What you have to do: In the data below, can you turn the lines from the one holding "Where should I click to: Choose" through the one holding "Click the Kitchen", both included, into a Markdown table with a Row column numbering them and a Line column giving each line, leaving out blank lines?

Records provided:

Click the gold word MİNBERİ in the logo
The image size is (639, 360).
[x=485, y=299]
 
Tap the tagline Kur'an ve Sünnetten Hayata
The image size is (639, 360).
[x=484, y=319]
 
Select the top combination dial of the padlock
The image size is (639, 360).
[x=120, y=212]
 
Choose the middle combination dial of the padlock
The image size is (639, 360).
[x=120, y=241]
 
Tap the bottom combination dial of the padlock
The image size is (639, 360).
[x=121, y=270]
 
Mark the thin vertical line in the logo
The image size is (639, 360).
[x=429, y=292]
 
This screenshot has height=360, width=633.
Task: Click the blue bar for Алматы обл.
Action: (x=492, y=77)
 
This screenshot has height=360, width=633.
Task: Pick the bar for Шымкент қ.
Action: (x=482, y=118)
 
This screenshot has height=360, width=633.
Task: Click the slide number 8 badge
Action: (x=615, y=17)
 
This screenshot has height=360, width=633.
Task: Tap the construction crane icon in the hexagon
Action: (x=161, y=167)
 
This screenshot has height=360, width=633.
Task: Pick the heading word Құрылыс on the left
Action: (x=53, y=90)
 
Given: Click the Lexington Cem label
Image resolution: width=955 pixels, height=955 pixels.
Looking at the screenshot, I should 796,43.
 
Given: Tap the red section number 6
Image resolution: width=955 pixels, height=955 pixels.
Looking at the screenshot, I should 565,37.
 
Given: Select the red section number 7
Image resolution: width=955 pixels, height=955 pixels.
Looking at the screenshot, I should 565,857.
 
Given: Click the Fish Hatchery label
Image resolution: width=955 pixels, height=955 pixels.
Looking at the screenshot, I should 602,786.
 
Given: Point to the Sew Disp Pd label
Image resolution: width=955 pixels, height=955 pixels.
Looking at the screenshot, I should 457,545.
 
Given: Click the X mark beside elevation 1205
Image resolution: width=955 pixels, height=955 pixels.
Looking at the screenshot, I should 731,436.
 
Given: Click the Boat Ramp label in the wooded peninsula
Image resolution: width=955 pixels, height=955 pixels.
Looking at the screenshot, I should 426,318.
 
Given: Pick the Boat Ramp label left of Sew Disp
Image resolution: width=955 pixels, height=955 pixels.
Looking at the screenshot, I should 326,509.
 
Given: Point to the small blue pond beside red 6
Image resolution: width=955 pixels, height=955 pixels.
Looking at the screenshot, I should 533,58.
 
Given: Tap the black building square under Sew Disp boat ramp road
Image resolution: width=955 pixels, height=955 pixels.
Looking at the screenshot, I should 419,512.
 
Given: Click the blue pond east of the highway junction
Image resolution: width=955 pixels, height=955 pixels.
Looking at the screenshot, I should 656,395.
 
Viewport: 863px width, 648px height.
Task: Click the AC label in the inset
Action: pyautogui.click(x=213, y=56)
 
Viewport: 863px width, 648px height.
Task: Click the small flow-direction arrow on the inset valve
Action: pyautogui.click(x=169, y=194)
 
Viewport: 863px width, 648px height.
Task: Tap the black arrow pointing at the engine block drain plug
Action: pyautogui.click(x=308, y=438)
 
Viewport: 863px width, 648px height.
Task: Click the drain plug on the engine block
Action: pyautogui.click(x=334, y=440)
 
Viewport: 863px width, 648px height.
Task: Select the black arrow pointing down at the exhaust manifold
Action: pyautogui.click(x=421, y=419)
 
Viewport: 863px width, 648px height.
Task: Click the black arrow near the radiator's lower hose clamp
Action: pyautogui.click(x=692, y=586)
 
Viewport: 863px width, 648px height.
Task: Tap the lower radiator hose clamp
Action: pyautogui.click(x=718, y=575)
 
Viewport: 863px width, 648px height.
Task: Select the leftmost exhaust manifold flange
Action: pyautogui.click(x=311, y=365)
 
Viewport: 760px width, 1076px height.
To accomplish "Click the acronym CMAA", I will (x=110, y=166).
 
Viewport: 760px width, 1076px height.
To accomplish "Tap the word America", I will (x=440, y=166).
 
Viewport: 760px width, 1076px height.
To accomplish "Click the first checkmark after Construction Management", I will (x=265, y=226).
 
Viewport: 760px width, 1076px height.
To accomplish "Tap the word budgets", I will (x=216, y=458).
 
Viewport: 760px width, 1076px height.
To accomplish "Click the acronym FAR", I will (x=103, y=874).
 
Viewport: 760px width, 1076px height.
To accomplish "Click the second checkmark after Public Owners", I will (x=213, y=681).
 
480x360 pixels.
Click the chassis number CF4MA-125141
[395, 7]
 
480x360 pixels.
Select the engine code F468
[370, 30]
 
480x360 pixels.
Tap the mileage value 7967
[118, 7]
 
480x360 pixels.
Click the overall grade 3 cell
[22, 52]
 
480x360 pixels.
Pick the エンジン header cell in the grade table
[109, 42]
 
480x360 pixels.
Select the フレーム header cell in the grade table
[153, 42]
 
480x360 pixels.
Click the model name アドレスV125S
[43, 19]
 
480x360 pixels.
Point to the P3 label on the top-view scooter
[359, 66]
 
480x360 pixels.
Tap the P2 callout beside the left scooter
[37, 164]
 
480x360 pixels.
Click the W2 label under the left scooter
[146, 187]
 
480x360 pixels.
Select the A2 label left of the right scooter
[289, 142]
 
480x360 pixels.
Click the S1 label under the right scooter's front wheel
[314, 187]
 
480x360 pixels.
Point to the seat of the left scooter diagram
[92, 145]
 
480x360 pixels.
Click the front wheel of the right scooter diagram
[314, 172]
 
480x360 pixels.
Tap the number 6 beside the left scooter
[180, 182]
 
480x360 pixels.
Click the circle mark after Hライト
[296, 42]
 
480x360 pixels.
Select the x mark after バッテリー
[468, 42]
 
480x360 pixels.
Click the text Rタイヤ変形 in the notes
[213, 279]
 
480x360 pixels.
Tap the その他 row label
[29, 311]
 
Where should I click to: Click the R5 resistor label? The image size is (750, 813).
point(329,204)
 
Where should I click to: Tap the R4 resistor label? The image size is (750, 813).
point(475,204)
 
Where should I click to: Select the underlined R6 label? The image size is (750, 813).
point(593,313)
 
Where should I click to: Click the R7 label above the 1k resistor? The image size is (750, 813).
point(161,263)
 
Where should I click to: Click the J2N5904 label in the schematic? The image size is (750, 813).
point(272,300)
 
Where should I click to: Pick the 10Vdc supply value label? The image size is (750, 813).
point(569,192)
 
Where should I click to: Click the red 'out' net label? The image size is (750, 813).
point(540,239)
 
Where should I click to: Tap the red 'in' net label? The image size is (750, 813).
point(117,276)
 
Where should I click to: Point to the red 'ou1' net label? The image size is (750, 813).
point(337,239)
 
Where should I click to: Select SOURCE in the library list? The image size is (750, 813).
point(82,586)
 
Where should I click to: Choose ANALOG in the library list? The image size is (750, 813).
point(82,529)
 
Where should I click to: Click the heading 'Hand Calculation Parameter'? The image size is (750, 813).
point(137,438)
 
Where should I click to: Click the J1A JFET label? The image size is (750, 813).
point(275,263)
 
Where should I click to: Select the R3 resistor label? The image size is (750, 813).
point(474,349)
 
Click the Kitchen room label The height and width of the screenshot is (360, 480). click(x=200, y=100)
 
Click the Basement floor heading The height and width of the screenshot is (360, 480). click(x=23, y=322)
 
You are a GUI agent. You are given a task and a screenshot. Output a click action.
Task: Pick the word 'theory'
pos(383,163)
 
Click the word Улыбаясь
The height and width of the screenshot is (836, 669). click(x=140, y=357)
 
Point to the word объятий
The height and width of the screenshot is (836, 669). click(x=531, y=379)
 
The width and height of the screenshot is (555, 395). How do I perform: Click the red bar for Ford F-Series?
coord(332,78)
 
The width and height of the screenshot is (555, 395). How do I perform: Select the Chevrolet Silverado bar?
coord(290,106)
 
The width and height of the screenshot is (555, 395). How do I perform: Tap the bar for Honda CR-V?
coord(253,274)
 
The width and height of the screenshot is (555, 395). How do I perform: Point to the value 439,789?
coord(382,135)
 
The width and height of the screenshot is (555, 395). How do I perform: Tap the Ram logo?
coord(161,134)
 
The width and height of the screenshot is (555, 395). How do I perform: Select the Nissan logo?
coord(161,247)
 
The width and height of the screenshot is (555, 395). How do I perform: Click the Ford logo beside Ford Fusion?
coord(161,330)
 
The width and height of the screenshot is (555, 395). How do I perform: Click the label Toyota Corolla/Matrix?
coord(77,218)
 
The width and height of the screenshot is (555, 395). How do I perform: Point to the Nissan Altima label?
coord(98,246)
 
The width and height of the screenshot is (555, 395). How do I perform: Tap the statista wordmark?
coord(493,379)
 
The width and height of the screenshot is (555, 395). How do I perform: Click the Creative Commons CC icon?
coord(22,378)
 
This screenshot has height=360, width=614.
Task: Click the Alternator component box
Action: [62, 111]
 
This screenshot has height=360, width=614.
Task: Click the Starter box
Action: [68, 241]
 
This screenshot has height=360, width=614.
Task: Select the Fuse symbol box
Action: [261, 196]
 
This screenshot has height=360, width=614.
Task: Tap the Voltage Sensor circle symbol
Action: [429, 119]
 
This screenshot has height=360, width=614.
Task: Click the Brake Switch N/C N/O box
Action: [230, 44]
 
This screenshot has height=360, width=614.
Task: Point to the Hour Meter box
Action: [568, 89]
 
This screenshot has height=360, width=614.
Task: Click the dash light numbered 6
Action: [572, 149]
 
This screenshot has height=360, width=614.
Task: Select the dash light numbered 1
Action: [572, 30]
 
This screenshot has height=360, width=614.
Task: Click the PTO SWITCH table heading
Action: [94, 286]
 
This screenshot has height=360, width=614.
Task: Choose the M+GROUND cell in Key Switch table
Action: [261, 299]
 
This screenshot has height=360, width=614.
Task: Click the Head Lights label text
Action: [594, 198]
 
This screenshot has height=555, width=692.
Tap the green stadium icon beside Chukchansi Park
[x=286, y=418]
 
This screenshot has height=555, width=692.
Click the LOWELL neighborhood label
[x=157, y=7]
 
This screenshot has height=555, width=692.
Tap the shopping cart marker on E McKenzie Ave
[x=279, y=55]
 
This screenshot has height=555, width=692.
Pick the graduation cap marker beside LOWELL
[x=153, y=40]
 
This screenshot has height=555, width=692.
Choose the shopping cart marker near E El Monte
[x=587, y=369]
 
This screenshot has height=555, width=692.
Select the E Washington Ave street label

Reply:
| Row | Line |
|---|---|
| 1 | Where should I click to: Choose ANALOG in the library list? The image size is (750, 813). |
| 2 | point(82,529) |
| 3 | Where should I click to: Click the heading 'Hand Calculation Parameter'? The image size is (750, 813). |
| 4 | point(137,438) |
| 5 | Where should I click to: Click the J1A JFET label? The image size is (750, 813). |
| 6 | point(275,263) |
| 7 | Where should I click to: Select the R3 resistor label? The image size is (750, 813). |
| 8 | point(474,349) |
| 9 | Click the Kitchen room label The height and width of the screenshot is (360, 480). click(x=200, y=100) |